Pablo Picasso |
Juan Rulfo
DAMIANA CISNEROS
Faltaba mucho para el amanecer. El cielo estaba lleno de estrellas, gordas, hinchadas de tanta noche. La luna había salido un rato y luego se había ido. Era una de esas lunas tristes que nadie mira, a las que nadie hace caso. Estuvo un rato allí desfigurada, sin dar ninguna luz, y después fue a esconderse detrás de los cerros.
Lejos, perdido en la oscuridad, se oía el bramido de los toros.
“Esos animales nunca duermen —dijo Damiana Cisneros—. Nunca duermen. Son como el diablo, que siempre anda buscando almas para llevárselas al infierno.” Se dio vuelta a la cama, acercando la cara a la pared. Entonces oyó los golpes.
Detuvo la respiración y abrió los ojos. Volvió a oír tres golpes secos, como si alguien tocara con los nudos de la mano en la pared. No aquí, junto a ella, sino más lejos; pero en la misma pared.
“¡Válgame! Si no serán los tres toques de San Pascual Bailón, que viene a avisarle a algún devoto suyo que ha llegado la hora de su muerte.”
Y como ella había perdido el novenario desde hacía tiempo, a causa de sus reumas, no se preocupó; pero le entró miedo y, más que miedo, curiosidad.
Se levantó del catre sin hacer ruido y se asomó a la ventana.
Los campos estaban negros. Sin embargo, lo conocía tan bien, que vio cuando el cuerpo enorme de Pedro Páramo se columpiaba sobre la ventana de la chacha Margarita.
—¡Ah, qué don Pedro! —dijo Damiana—. No se le quita lo gatero. Lo que no entiendo es por qué le gusta hacer las cosas tan a escondidas; con habérmelo avisado, yo le hubiera dicho a la Margarita que el patrón la necesita para esta noche, y él no hubiera tenido ni la molestia de levantarse de su cama.
Cerró la ventana al oír el bramido de los toros. Se echó, sobre el catre cobijándose hasta las orejas, y luego se puso a pensar en lo que le estaría pasando a la chacha Margarita.

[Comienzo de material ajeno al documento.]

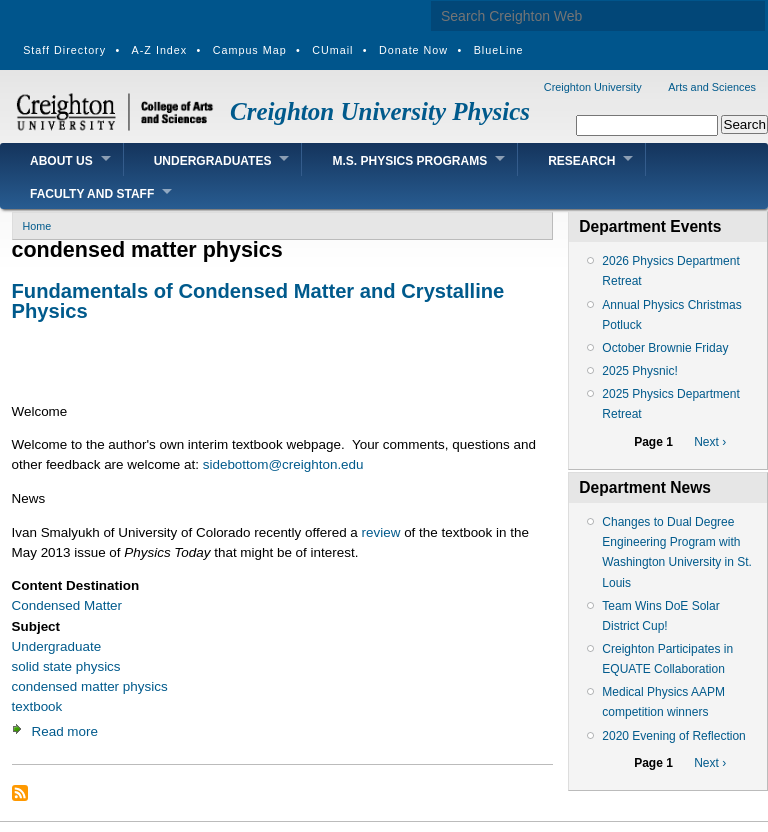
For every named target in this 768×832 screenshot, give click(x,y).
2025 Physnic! (639, 371)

Más tarde tuvo que quitarse el camisón porque la noche comenzó a ponerse calurosa...
—¡Damiana! —oyó.
Entonces ella era muchacha.
—¡Ábreme la puerta Damiana!
Le temblaba el corazón como si fuera un sapo brincándole entre las costillas.
—Pero ¿para qué, patrón?
—¡Ábreme, Damiana!
—Pero si ya estoy dormida, patrón.
Después sintió que don Pedro se iba por los largos corredores, dando aquellos zapatazos que sabía dar cuando estaba corajudo.
A la noche siguiente, ella, para evitar el disgusto, dejó la puerta entornada y hasta se desnudó para que él no encontrara dificultades.

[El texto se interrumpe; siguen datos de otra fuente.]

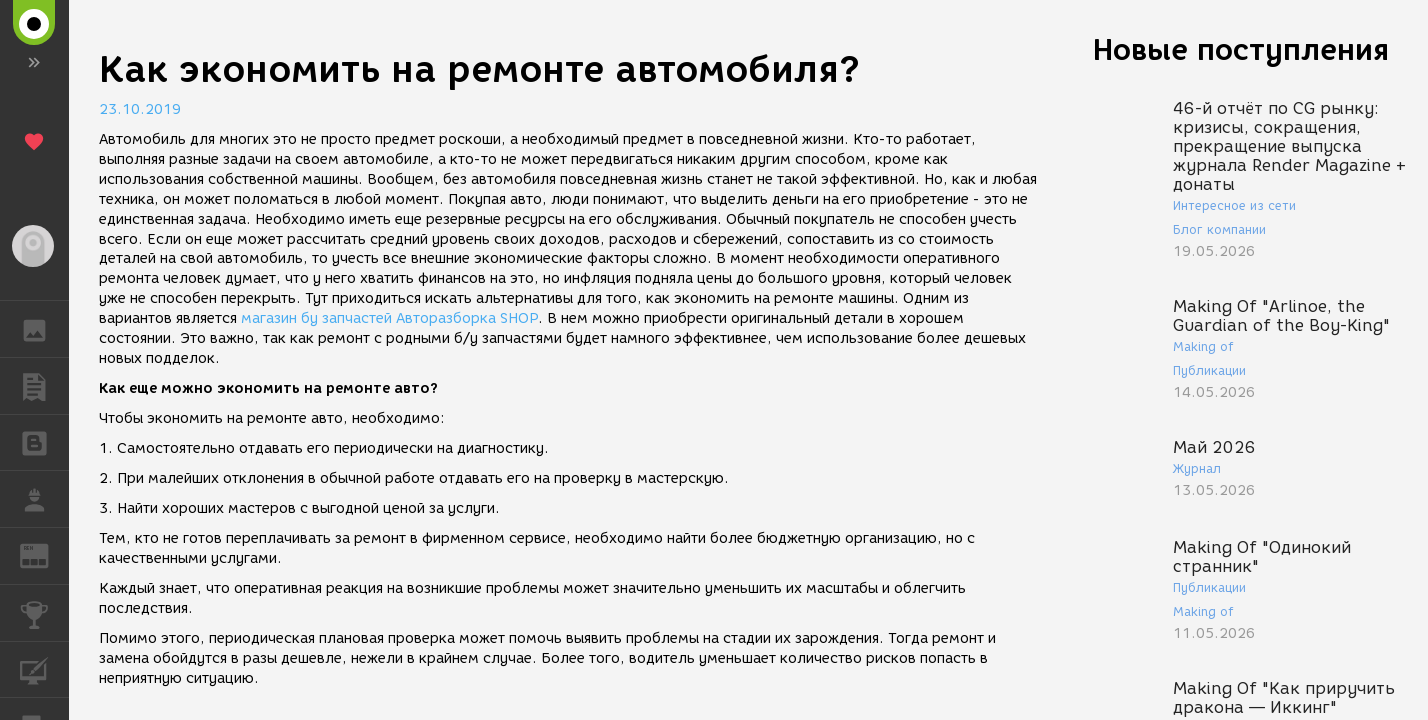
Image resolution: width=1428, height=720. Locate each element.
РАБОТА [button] (44, 499)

Pero Pedro Páramo jamás regresó con ella.
Por eso ahora, cuando era la caporala de todas las sirvientas de la Media Luna, por haberse dado a respetar, ahora, que estaba ya vieja, todavía pensaba en aquella noche cuando el patrón le dijo: “¡Ábreme la puerta Damiana!”
Y se acostó pensando en lo feliz que sería a estas horas la chacha Margarita.
Después volvió a oír otros golpes; pero contra la puerta grande, como si la estuvieran aporreando a culatazos.
Otra vez abrió la ventana y se asomó a la noche. No veía nada; aunque le pareció que la tierra estaba llena de hervores, como cuando ha llovido y se enchina de gusanos. Sentía que se levantaba algo así como el calor de muchos hombres. Oyó el croar de las ranas; los grillos; la noche quieta del tiempo de aguas. Luego volvió a oír los culatazos aporreando la puerta.
Una lámpara regó su luz sobre la cara de algunos hombres. Después se apagó.
“Son cosas que a mí no me interesan”, dijo Damiana Cisneros, y cerró la ventana.